*About this exercise*
Each line that holds the string "will" counts once. Say how many such lines the entries have, giving the number only.

*Saved data entries*
....

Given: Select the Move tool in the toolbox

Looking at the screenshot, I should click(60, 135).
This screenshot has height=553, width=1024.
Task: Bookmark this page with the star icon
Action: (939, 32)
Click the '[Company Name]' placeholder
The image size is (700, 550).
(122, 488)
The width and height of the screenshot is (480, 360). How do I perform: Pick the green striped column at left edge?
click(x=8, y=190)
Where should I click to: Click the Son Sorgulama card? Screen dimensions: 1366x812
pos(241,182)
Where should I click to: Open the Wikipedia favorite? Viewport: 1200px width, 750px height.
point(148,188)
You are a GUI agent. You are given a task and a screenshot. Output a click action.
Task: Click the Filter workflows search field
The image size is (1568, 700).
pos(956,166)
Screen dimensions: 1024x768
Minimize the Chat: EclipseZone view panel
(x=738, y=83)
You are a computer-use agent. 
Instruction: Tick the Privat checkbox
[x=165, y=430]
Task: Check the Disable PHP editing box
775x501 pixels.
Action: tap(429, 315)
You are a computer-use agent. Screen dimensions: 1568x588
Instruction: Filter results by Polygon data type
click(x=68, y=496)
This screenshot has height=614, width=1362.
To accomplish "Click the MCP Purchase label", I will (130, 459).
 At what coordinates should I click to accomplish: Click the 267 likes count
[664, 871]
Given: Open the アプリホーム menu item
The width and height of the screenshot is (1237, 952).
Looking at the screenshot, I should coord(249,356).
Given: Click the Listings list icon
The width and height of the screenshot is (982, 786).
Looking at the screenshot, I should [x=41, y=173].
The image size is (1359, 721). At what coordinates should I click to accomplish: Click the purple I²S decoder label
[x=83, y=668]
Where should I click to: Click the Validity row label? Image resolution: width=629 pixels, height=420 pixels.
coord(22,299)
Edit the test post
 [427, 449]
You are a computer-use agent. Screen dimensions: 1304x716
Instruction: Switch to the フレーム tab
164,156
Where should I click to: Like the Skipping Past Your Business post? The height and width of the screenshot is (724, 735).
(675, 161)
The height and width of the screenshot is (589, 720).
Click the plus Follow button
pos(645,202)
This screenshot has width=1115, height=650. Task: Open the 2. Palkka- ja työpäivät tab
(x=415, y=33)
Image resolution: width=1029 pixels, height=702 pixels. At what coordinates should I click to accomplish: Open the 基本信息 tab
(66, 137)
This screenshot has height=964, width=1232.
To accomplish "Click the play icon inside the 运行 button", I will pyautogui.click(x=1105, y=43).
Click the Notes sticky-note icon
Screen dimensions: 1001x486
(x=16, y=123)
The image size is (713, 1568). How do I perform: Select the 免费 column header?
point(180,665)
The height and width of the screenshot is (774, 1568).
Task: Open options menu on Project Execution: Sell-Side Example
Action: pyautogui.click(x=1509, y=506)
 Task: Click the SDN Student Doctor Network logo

....

*Exercise result*
2